BEGIN

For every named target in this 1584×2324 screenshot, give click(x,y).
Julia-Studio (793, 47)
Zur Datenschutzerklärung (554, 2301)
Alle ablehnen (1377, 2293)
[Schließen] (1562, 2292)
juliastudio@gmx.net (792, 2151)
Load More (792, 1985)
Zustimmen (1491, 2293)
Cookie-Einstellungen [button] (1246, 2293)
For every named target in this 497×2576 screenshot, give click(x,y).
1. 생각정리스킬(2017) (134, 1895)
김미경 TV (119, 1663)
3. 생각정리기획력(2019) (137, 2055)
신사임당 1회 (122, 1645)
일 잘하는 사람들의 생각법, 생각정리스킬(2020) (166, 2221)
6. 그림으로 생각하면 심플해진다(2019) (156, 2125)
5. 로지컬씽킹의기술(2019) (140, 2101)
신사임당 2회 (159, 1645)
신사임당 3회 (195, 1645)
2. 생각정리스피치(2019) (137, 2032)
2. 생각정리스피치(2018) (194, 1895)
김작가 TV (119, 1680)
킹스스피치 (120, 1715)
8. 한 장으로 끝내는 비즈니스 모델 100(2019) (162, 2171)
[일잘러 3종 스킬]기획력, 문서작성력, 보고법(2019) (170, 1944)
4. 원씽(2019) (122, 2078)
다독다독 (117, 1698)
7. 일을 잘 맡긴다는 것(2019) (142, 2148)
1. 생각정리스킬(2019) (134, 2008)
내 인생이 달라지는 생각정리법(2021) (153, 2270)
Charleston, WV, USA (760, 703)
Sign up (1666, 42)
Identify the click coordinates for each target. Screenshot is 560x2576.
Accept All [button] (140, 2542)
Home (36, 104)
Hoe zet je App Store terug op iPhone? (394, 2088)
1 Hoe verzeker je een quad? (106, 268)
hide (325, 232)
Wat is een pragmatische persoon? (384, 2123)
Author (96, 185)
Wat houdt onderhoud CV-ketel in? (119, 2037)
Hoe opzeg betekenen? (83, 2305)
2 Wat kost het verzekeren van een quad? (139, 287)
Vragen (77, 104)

END

Exercise aim -
Going from the line that contains "Home (36, 104)" to the last line of the records, reproduce every line as written.

Response to this exercise -
Home (36, 104)
Hoe zet je App Store terug op iPhone? (394, 2088)
1 Hoe verzeker je een quad? (106, 268)
hide (325, 232)
Wat is een pragmatische persoon? (384, 2123)
Author (96, 185)
Wat houdt onderhoud CV-ketel in? (119, 2037)
Hoe opzeg betekenen? (83, 2305)
2 Wat kost het verzekeren van een quad? (139, 287)
Vragen (77, 104)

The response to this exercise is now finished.